The South London and Maudsley NHS Foundation Trust (SLaM) has a rich and fascinating history. Despite numerous challenges, it has a bright future. I spent an invaluable morning with trust chief executive David Bradley and chair, Sir Norman Lamb, and with clinical and support staff, and was truly impressed.
SLaM is the largest mental health provider in the country, providing world-leading national services and driving internationally renowned research. SLaM has seen demand for its services grow rapidly over recent years, while resources and capacity haven’t kept pace. Local demand for mental health care is well above the national average, thanks to high levels of health inequality and an incredibly diverse population. Pressure on inpatient capacity means people can spend hours or days waiting for a mental health admission in the neighbouring emergency department.
Spending time on SLaM’s ES1-ward, an all-female paediatric intensive care unit in the Maudsley Hospital, really brought home staff pressures. I truly admired the resilience, patience and compassion of nursing and support staff I met, doing their best to provide care for highly vulnerable patients amid major workforce shortages.
The communities SLaM serves
SLaM serves a large and diverse population with significant minority ethnic communities, which experiences deep pockets of deprivation. Engagement with these communities has been a particular area of focus for the trust in recent years; the trust is a national pilot site for the new Patient and Carer Equity Framework (PCREF). Challenges with quality of care, human rights issues, high rates of restrictive care and worse outcomes for ethnic minority communities, particularly within the Black community, have had an impact on community relations. This issue, while not unique to SLaM, is prominent and vitally important for them.
The team at SLaM is committed to rebuilding trust with ethnic minority communities through innovative outreach work, such as the ground-breaking South London Listens programme, which is beginning to pay dividends.

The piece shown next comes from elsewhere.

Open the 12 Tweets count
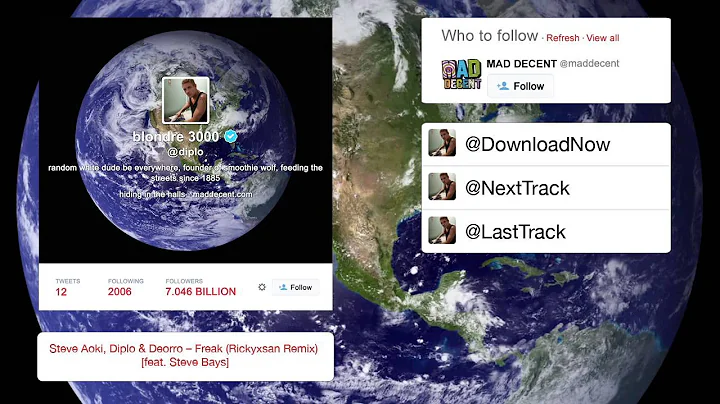61,292
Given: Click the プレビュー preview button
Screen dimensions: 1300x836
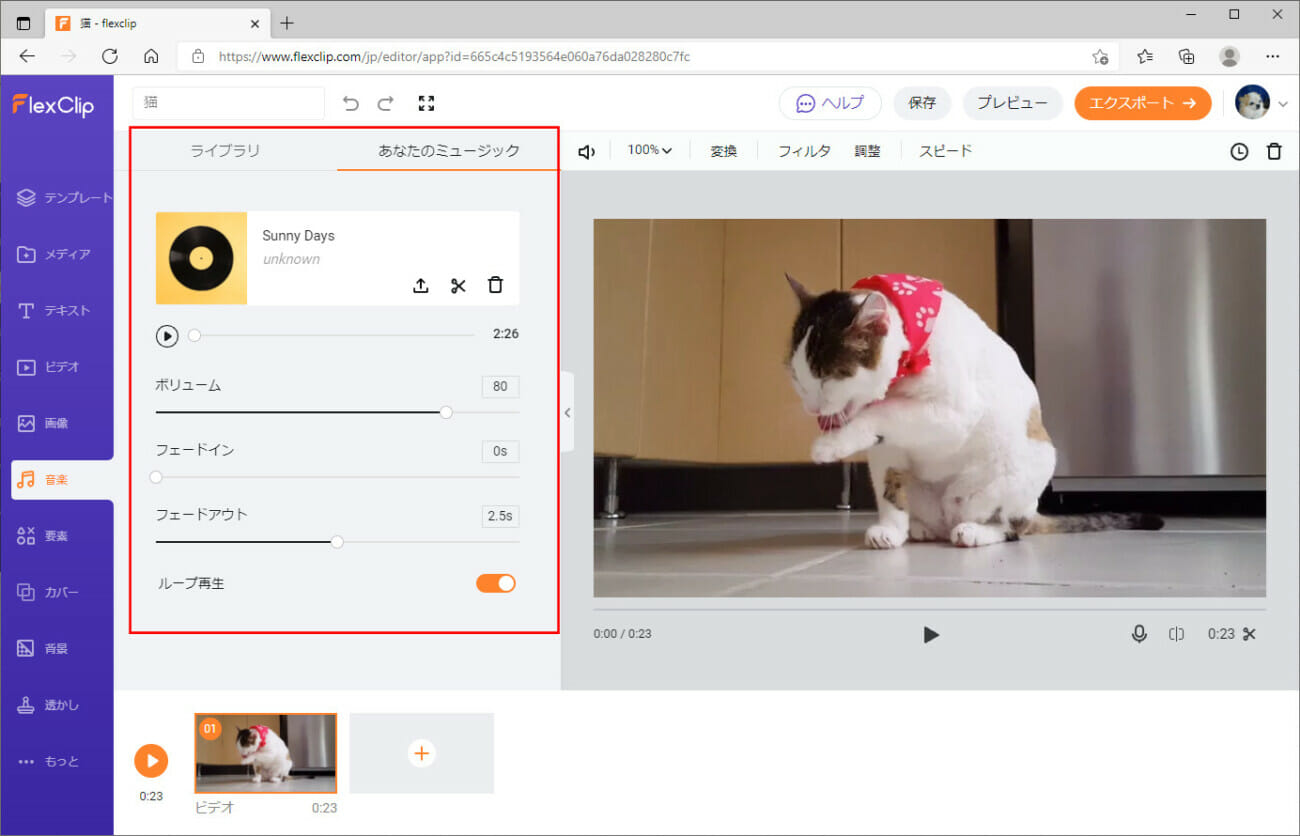Looking at the screenshot, I should point(1012,103).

At the same time, the fundamental mismatch between demand and supply and resulting strain on resources requires the team to think about how to deliver high-quality care more efficiently and effectively.
The strategy
The trust’s five-year strategic vision focuses on developing new prevention care pathways through a proactive approach to population health, suicide prevention, physical health checks and employment. The trust is actively engaging communities, narrowing health inequalities and improving mental health outcomes.
The trust’s clarity of vision here is striking. They work closely with partners across their ICS, including voluntary sector and faith groups, building relationships with communities, putting in place practical interventions. Through the South London Listens programme the trust has helped create over 50 Be Well Hubs and provided training to pastors in local Pentecostal churches to identify and address poor mental health in their congregations.
At the same time, SLaM’s learning from other mental health care systems internationally, such as the Trieste mental health system, a community-based model of social psychology where restraint is discouraged, while dialogue and social relationships are encouraged. Linked to the Trieste model, the Open Dialogue approach to treating psychosis encourages interpersonal relationships and promotes dialogue above restraint.
Building and growing
A real highlight of my visit was the new CAMHs unit in Camberwell, housed in the Pears Maudsley Centre for Children and Young People. This building replaces the existing 1920s unit.
It’s delivered by the King’s Maudsley Partnership, a collaboration between the Trust, King’s Institute of Psychiatry, Psychology and Neuroscience and the Maudsley Charity. It enables a substantial increase in capacity to meet demand for children’s mental health care, on an inpatient and outpatient basis, alongside the Maudsley and Bethlem Hospital School. It includes an important research facility offering co-location with clinical services, substantially reducing the time taken for research to become practice. With an eye on the future of the NHS, it was great to see high quality building of this nature.
Where next?
We can’t afford to overlook the massive pressures facing the mental health system, which have consequences for the rest of the NHS. SLaM’s leaders David and Norman are committed and focused on delivering change and improvement needed for their trust, and they’re fortunate to have the great staff I met.